Below are the entries; count how many lines contain the word "computer" and reply with that number alone.

DATA TO EXAMINE
-.-.-

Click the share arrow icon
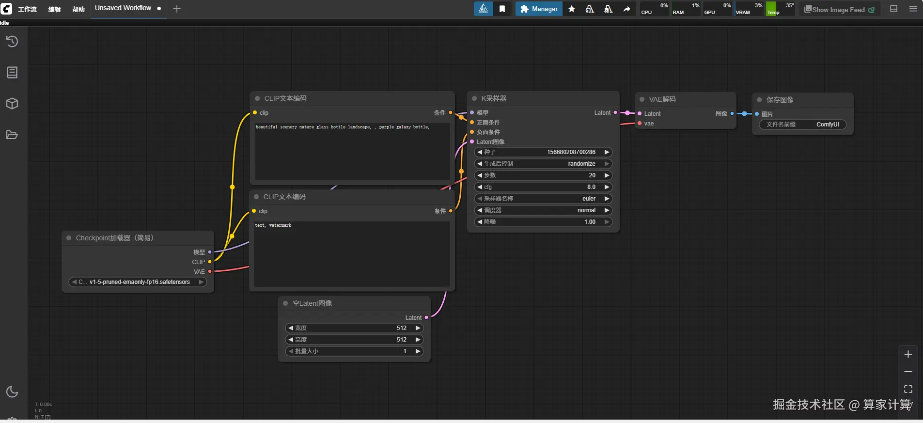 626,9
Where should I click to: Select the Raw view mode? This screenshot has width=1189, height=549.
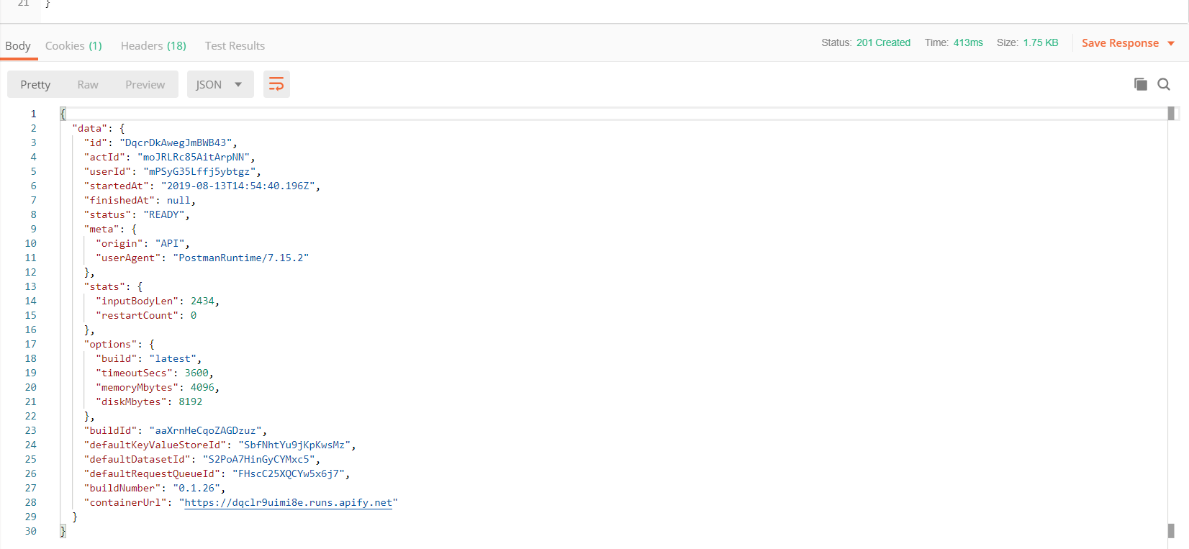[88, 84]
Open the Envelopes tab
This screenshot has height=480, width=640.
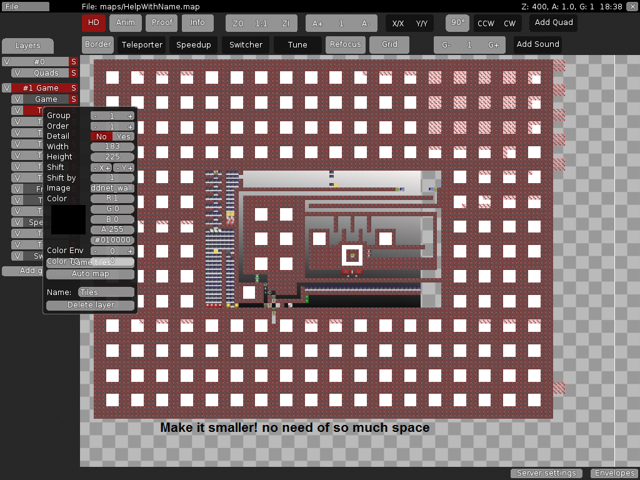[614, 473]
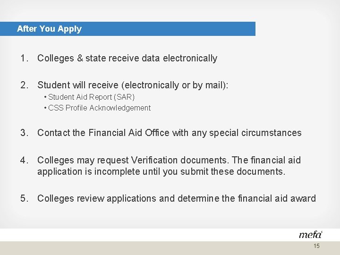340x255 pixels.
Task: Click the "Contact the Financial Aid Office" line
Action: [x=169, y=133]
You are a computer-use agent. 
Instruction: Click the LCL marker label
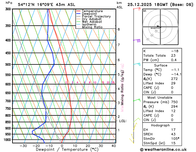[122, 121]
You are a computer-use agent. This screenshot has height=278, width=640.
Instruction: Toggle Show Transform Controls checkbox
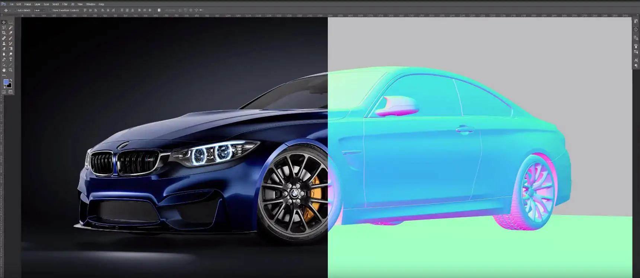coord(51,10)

-.-.-

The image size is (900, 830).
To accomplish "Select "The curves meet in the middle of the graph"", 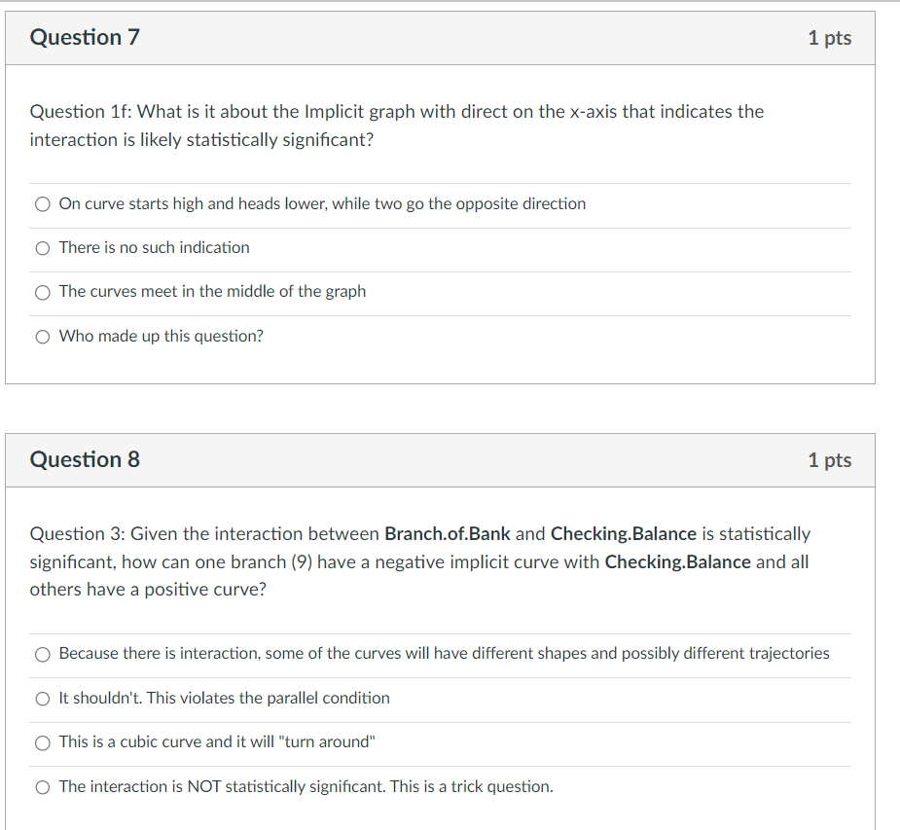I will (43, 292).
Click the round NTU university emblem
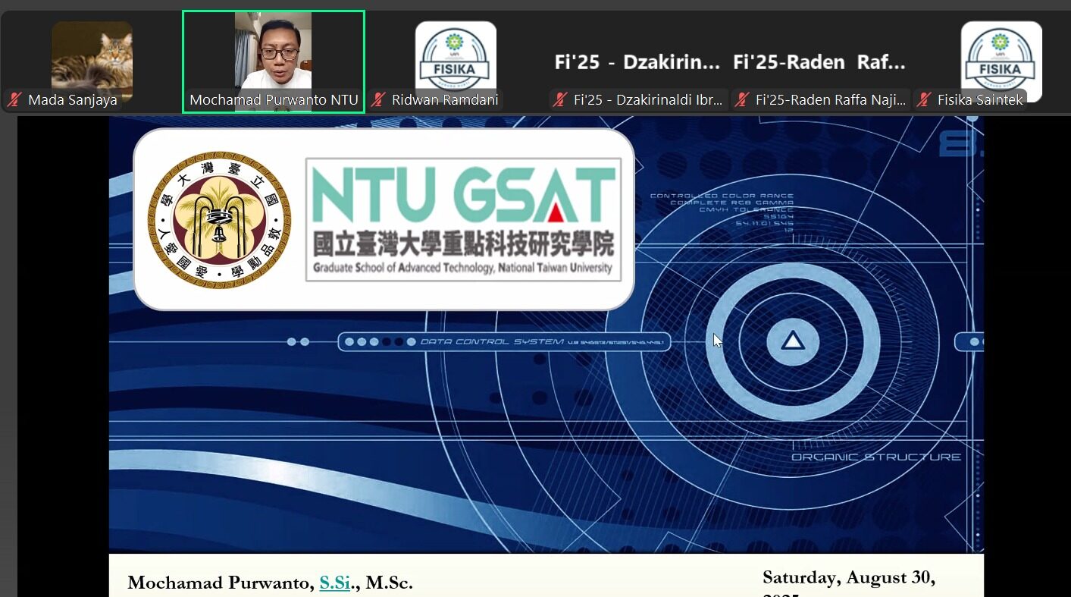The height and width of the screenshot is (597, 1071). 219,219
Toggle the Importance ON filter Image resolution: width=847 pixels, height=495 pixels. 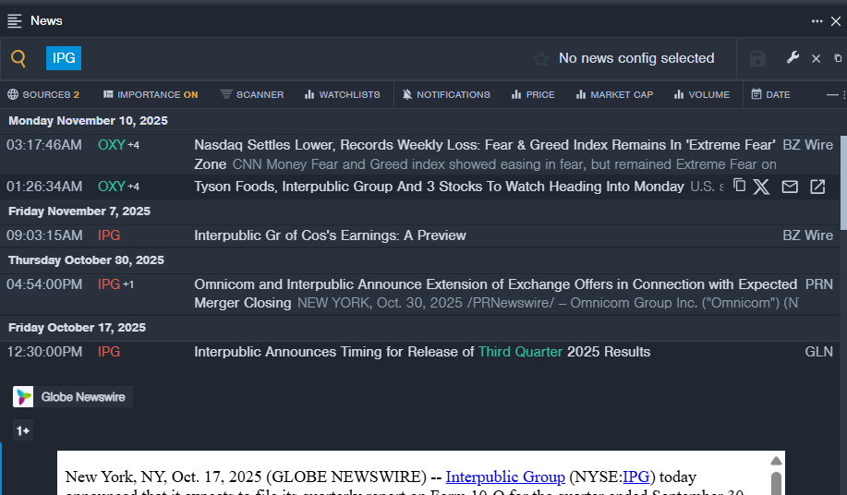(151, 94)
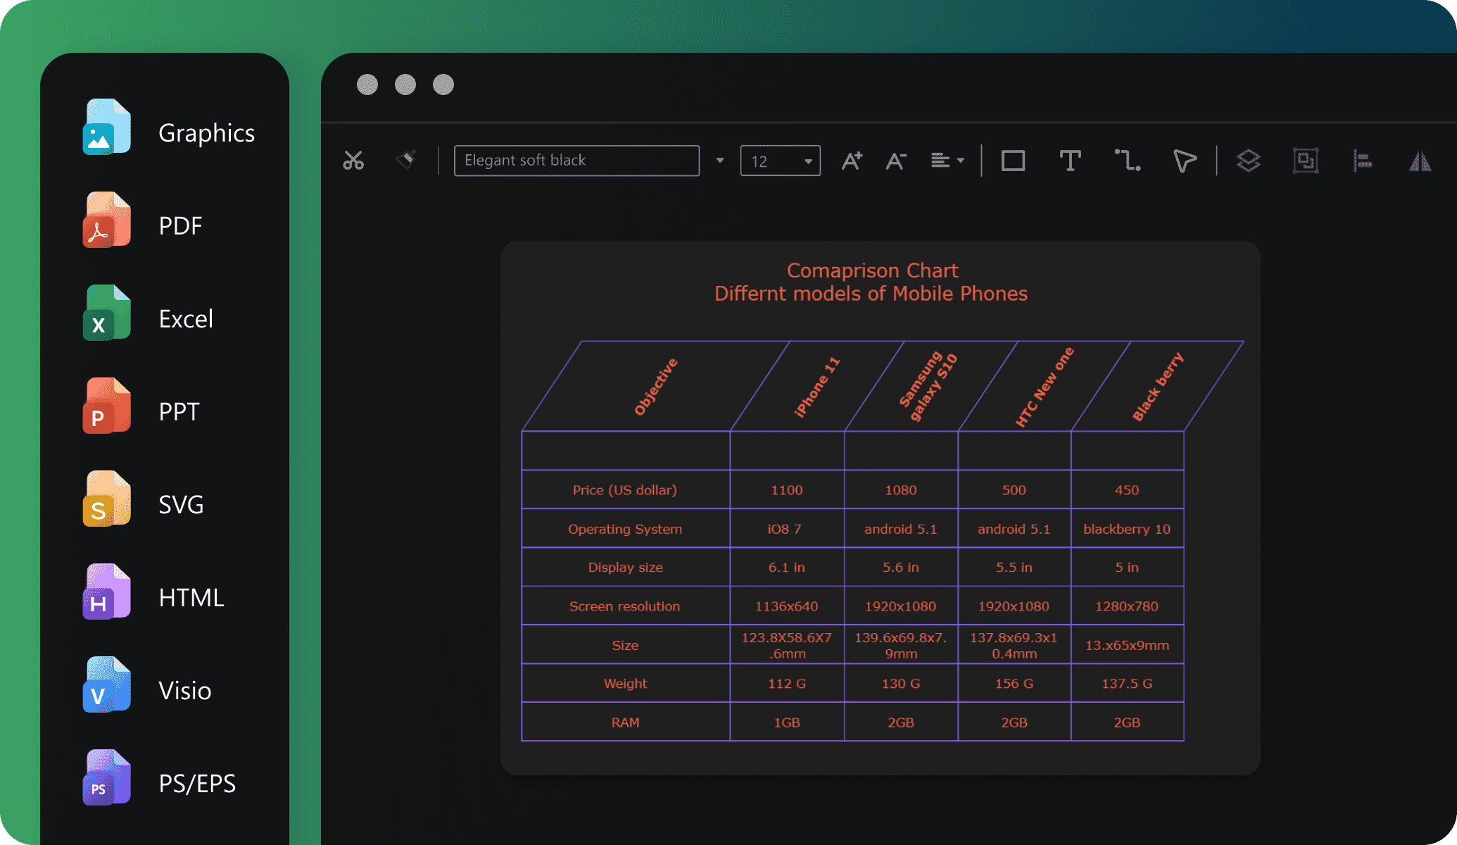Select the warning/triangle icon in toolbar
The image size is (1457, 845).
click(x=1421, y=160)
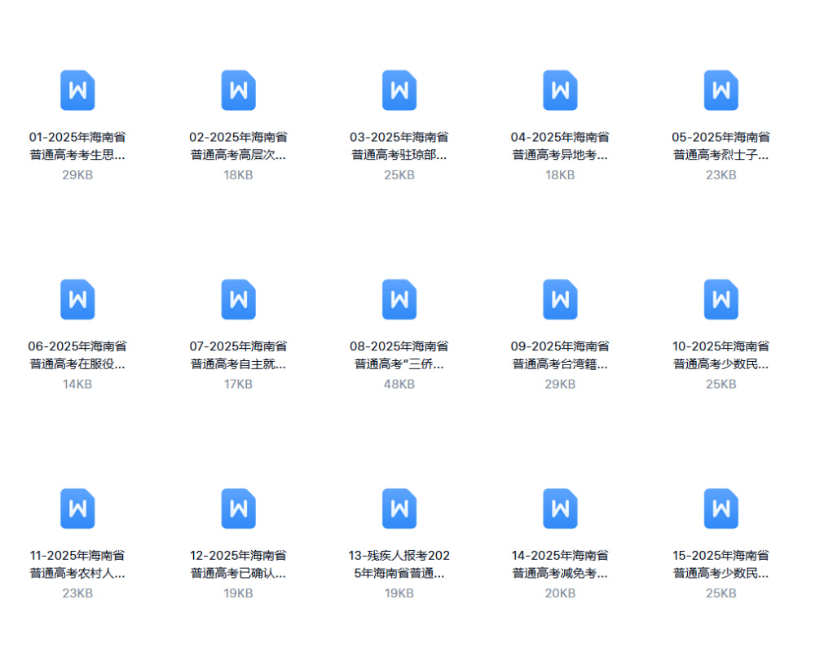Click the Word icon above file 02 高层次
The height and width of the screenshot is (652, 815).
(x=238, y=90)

-.-.-

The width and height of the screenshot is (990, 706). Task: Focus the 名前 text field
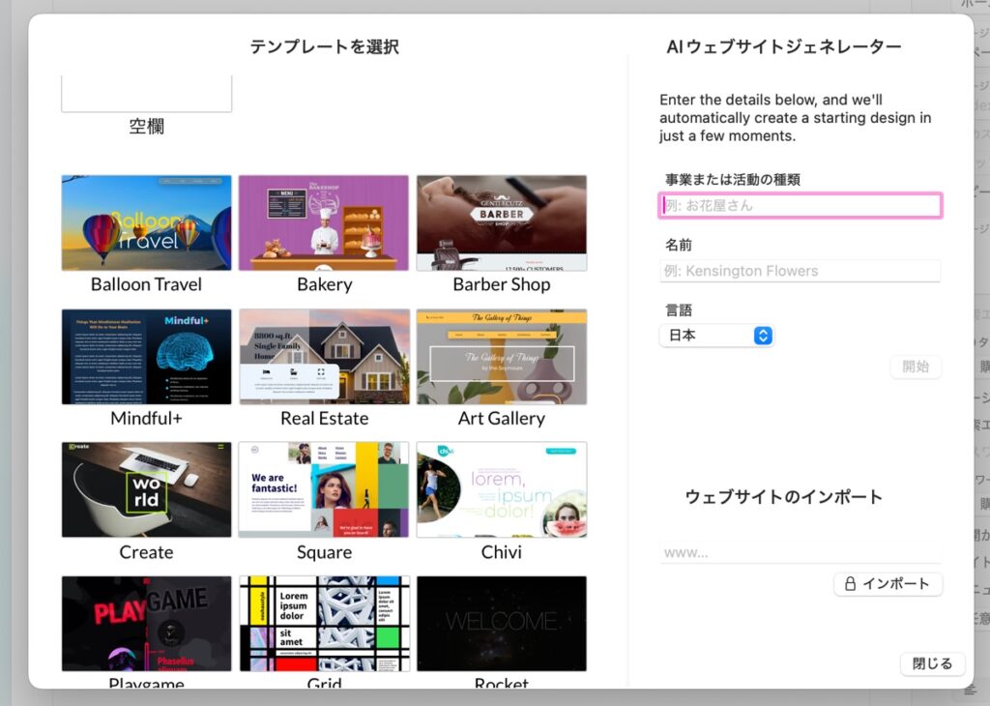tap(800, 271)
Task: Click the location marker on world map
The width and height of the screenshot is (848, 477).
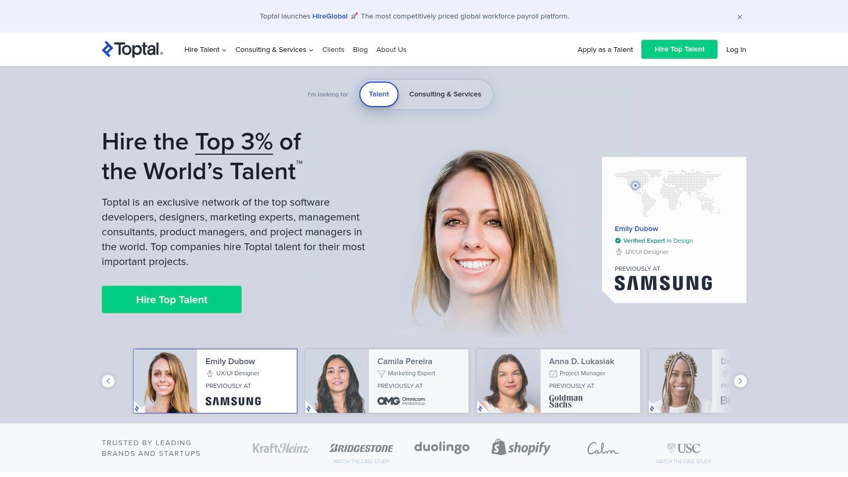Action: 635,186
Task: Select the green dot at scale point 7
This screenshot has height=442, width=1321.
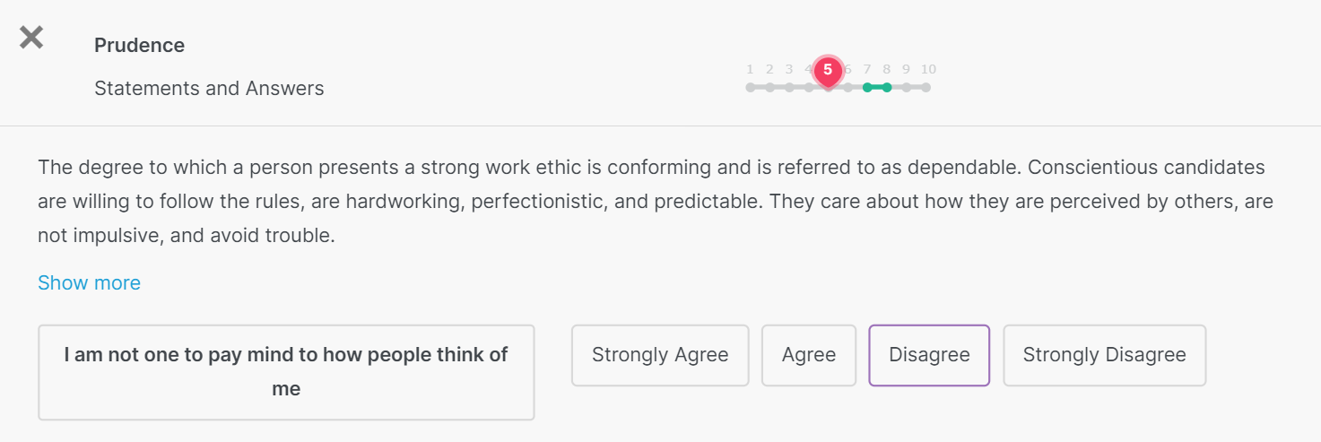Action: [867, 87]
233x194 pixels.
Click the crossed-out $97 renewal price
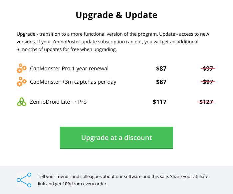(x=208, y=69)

-.-.-

OUTPUT FOR THIS EXERCISE
2